L’appello del Papa all’Angelus
Anche Papa Leone XIV ha voluto dedicare un pensiero profondo a questi lavoratori durante l’Angelus domenicale:
“Il mio pensiero va a tutti i marittimi, i pescatori e i lavoratori portuali del mondo che, segnati dalla lontananza dei propri cari e talvolta dalla paura per i conflitti che attraversano le vie del mare, sostengono con un lavoro paziente e silenzioso il commercio e la vita di molti popoli.”

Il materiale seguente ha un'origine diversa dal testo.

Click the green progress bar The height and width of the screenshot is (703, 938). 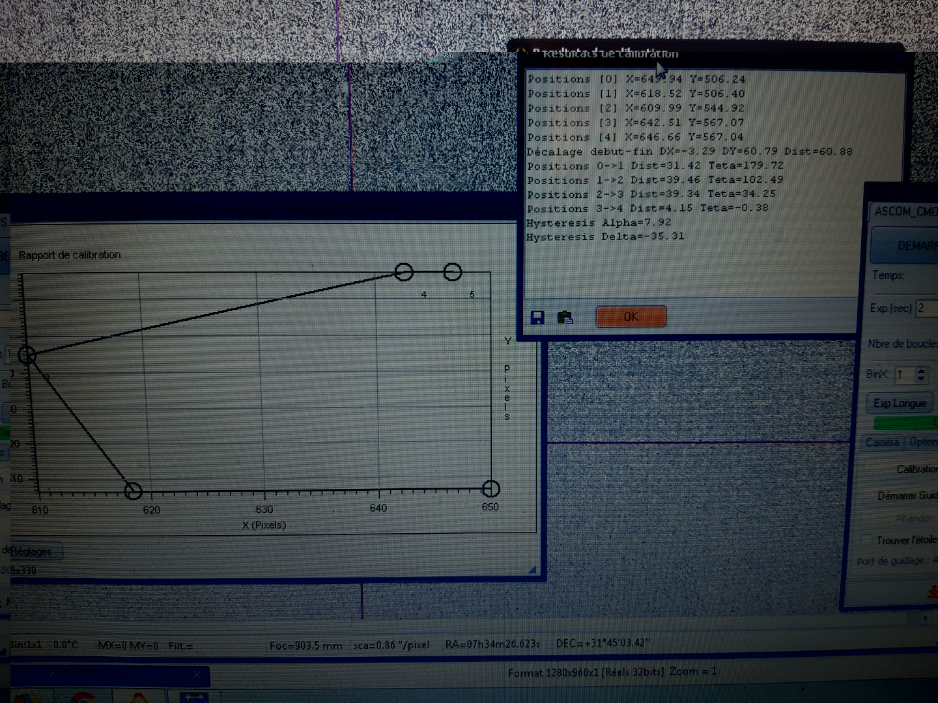pos(904,423)
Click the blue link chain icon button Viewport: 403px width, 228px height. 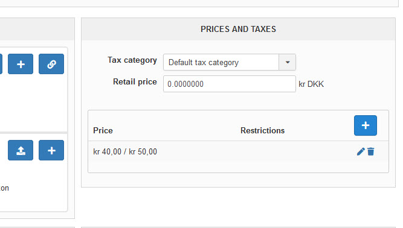51,64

Non solo narrazione: la richiesta di un welfare su misura
Dalle parole d’ispirazione ecclesiale si passa alle richieste concrete della società civile e associativa. Nicola Tavoletta, presidente nazionale di Acli Terra, ha posto l’accento sulla necessità di riforme strutturali per il settore, specialmente per il comparto ittico e costiero:
“Le lavoratrici e i lavoratori del mare li definiamo giustamente ‘custodi dell’ambiente’, ma non possiamo vivere solo di narrazione. Vanno tutelati con un welfare su misura, vista la complessità di mestieri svolti in ambienti difficili. Dobbiamo ridisegnare tutele adeguate per la continuità generazionale, per la famiglia e per la formazione legata allo sviluppo tecnologico.”
Custodia del creato e dignità umana: un unico destino
L’appello della Domenica del Mare 2026 unisce indissolubilmente il fattore umano a quello ecologico. I mari, oggi feriti da inquinamento, sfruttamento selvaggio e cambiamenti climatici, non sono semplici autostrade commerciali, ma ecosistemi fragili da cui dipende la sopravvivenza di intere comunità costiere.
“Quando gli oceani soffrono, soffre tutta l’humanità”, ricorda il Cardinale Czerny. Proteggere il mare e proteggere chi ci lavora non sono quindi due priorità in contrasto, bensì le due facce di un unico impegno morale. L’augurio della Chiesa, unito alla gratitudine verso i marittimi e i volontari, è che questa giornata si trasformi in azioni concrete di solidarietà e in politiche globali capaci di rimettere l’uomo – e non solo il profitto – al centro delle rotte commerciali.